Porque la misma idea de rechazo al concepto de nación, a los símbolos comunes, implica la concesión graciosa de esa nación a un grupo, la expresión de la convicción de no pertenencia y la prolongación innecesaria de un conflicto cuando quienes un día vencieron, hoy ya no se sienten los dueños del común. No podrían serlo aunque quisieran, pero tampoco quieren. Subyace la idea de vencer a la historia, de subvertir los términos de la realidad, de no superar lo que la realidad ha superado y solo el inconsciente mantiene vivo. Las dos Españas son hoy más un mito que una realidad. Las ideologías políticas nada tienen que ver con la fragmentación del Estado, sino con una forma de entenderlo, por otra parte común a todo país, sistema político democrático y fruto de la libertad de opinión. Pero, esa diferencia no significa que una forma de pensar represente a España y la otra, no. Ambas lo son y no es necesario repudiar la idea liberal de nación para sentir y defender una ideología. Ese fenómeno español es solo una rémora que carece de sentido más allá de un sentimiento que nada aporta a la evolución de la sociedad.

Otra cosa es la memoria histórica, la recuperación de ésta, la dignidad perdida dentro de los cauces de la ética y la justicia.
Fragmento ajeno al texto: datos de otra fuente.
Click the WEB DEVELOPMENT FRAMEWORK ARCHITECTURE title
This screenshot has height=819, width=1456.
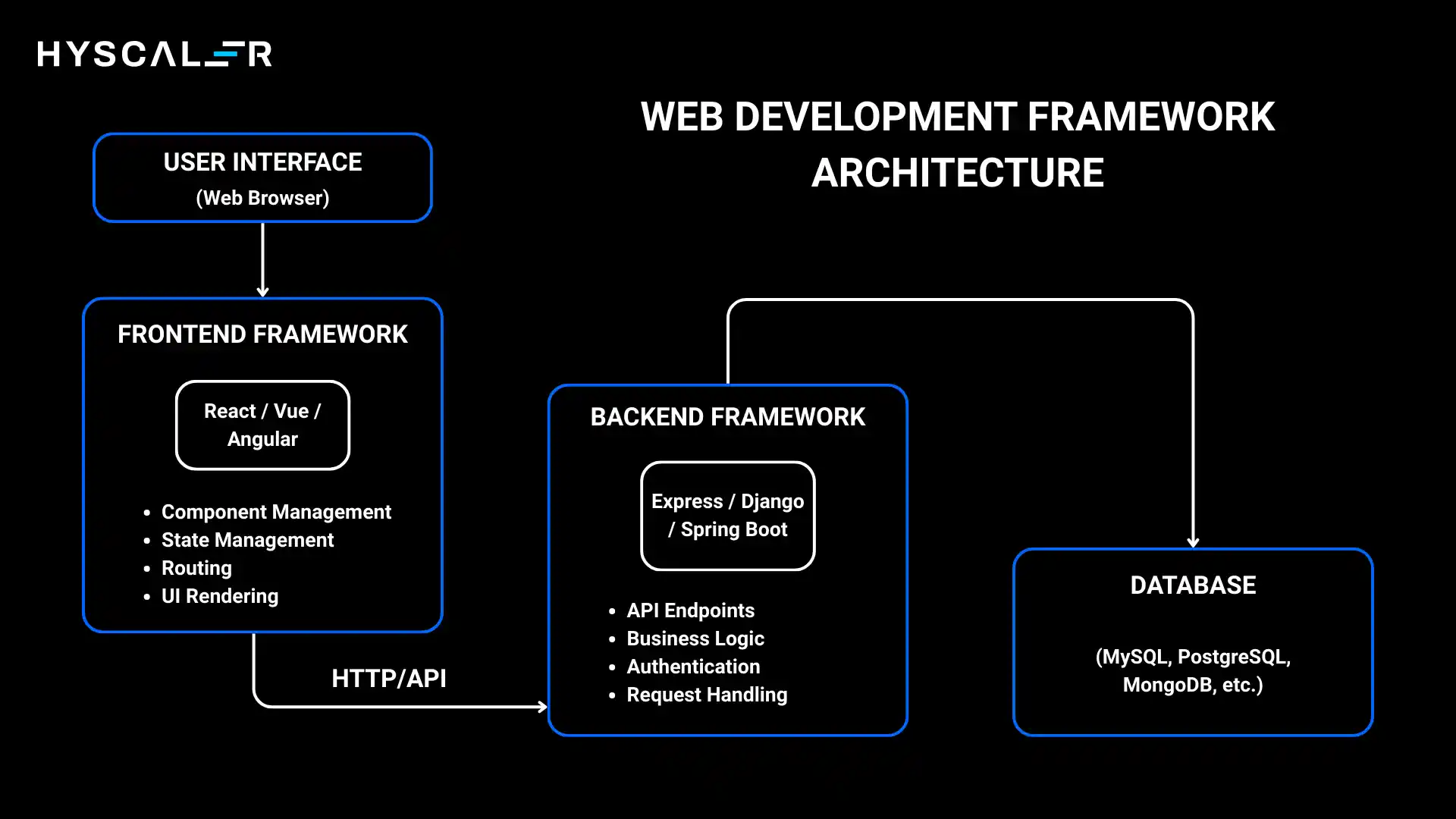[958, 144]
Nada tiene que ver la paz interior con la perpetuación de una ruptura superada hace ya años.

En toda contienda civil, manifiesta Pemán, gana un país, el mismo, una parte de él, no un extraño o ajeno. La solución en estos casos no es el mantenimiento indefinido de la división en el tiempo, que crea fractura social y se manifiesta en una confrontación permanente de modo que los vencidos, parte del todo, se sienten extranjeros ante símbolos comunes, sino la aceptación de la idea común, la asunción como propio de lo que no es de nadie en particular. Izquierda y derecha, en el sentido actual, no equivale a ser o no ser español, idea ésta que parece no haberse superado en un país en el que ser progresista lleva ínsito el rechazo a ser español. Un contrasentido.

Porque, si bien se analiza, no se deja de ser español aunque se rechacen los símbolos vigentes. Lo más que puede suceder es que se sustituyan por otros. Es decir, quienes, fuera del independentismo, desean otra bandera y otro himno, históricamente propios también de España, no buscan no ser España, sino ser «su» España. Tan España como ésta. Tan España una, con la bandera constitucional y la marcha real, que con el himno de Riego y la tricolor. Por ser España, no debe rechazarse la idea de nación, identificarla con la exclusión, pues todos, al fin y al cabo, son España aunque la vean desde diferentes perspectivas. Los símbolos no son excluyentes, sino que sirven a la misma nación. Otra cosa es el valor ideológico que se les atribuya. Pero, todos son y representan a la nación común. Unos tienen valor real y legal y otros, histórico. Y con cualquiera de ellos es posible profesar la ideología propia en un país común.

El error de la Segunda República fue cambiar la bandera y el himno. No era necesario. No lo hizo la primera y no dejó de ser por ello una República. El otro error, una vez terminado el franquismo, fue la admisión de la titularidad de tales símbolos, no franquistas, sino anteriores, por los vencedores, renunciando a recuperar lo que era patrimonio común.

Hoy nuestros símbolos comunes son unos, que ya no representan a un sector del país, sino a la nación. Mantener el rechazo o la atribución de la titularidad de los mismos reducido a una parte es tanto como mantener la derrota permanente.